> **Work to be completed**:
Please tally the lines in the rows below that contain the string "height", treating uppercase and lowercase as different. Give only the number.

> **Input**:
↓↓↓

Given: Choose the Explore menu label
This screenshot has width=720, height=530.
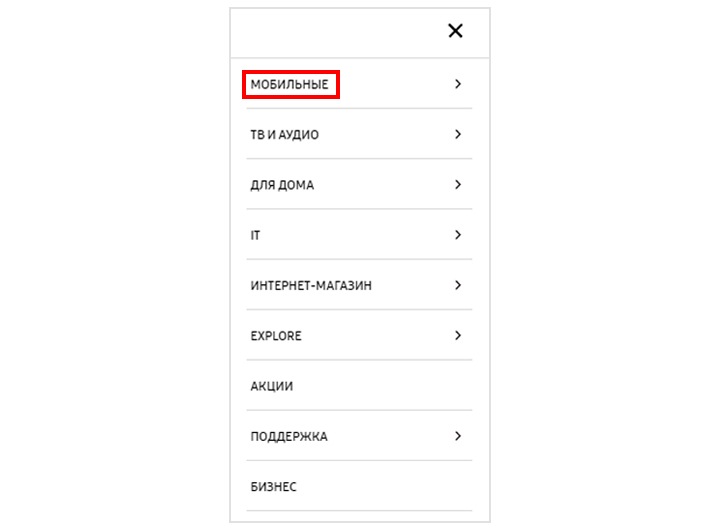Looking at the screenshot, I should coord(276,336).
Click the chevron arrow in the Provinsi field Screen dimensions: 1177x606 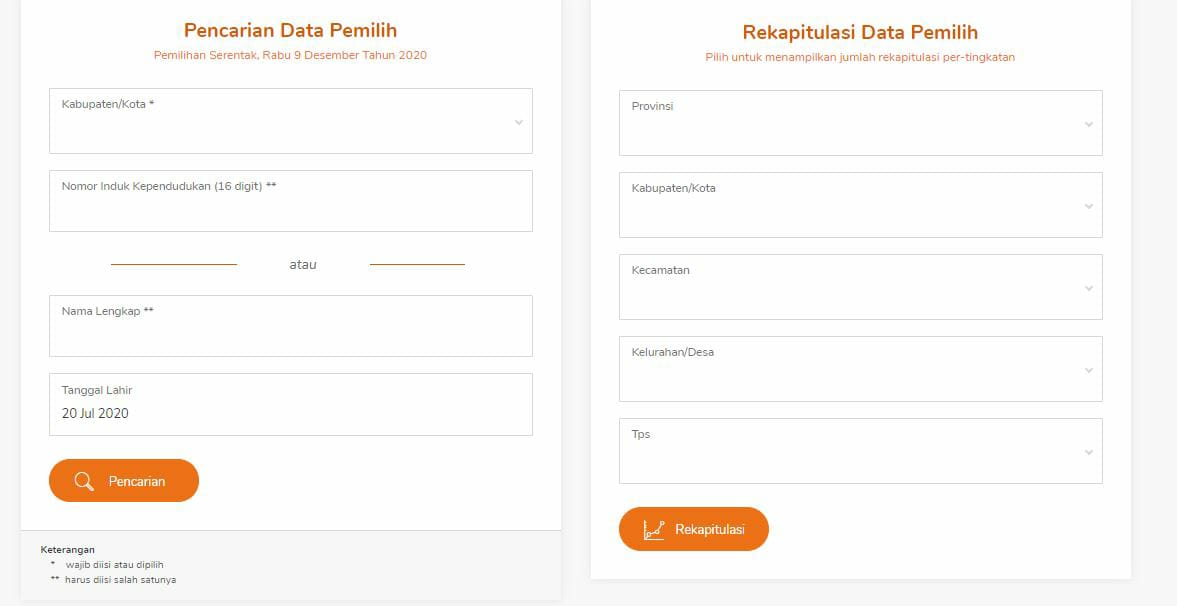1088,125
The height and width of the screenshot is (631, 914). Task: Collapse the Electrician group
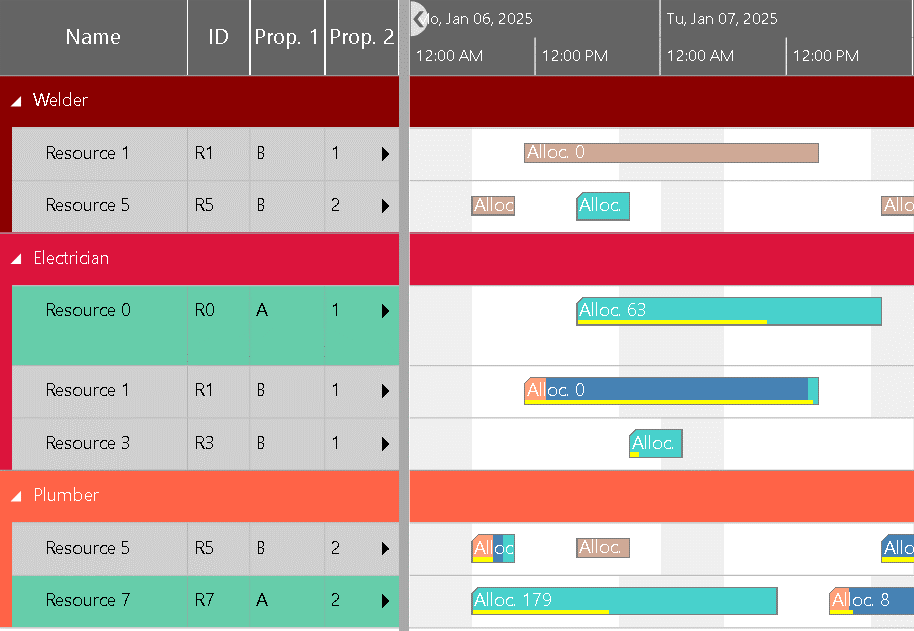pos(14,257)
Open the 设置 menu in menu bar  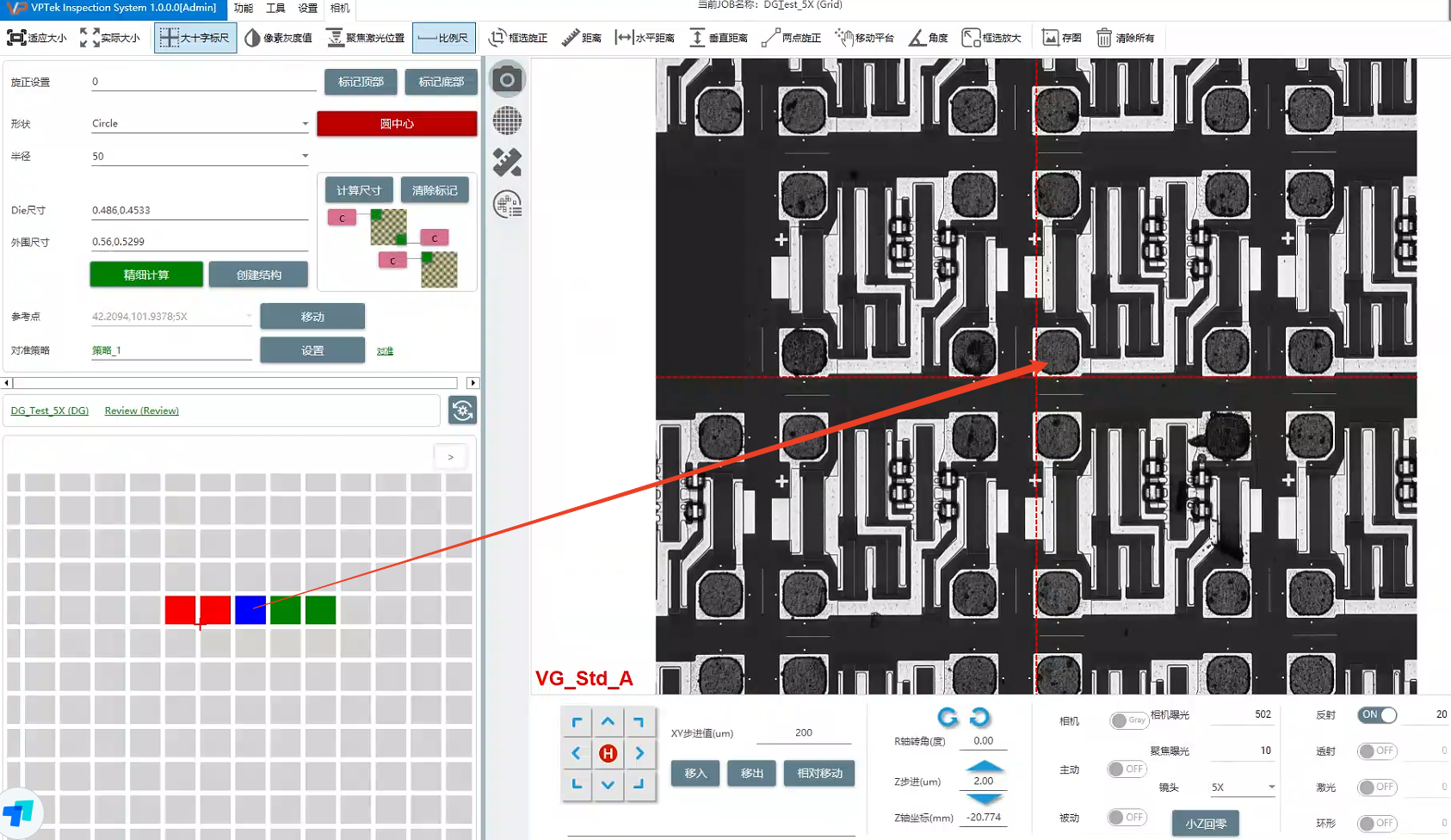coord(307,9)
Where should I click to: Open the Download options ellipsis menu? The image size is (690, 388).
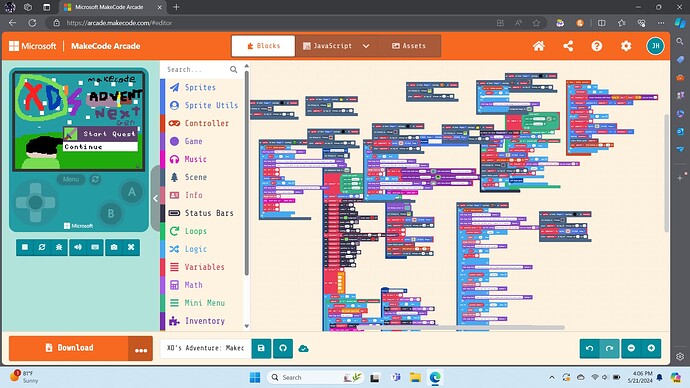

↑↑↑

> **Answer to this task**:
2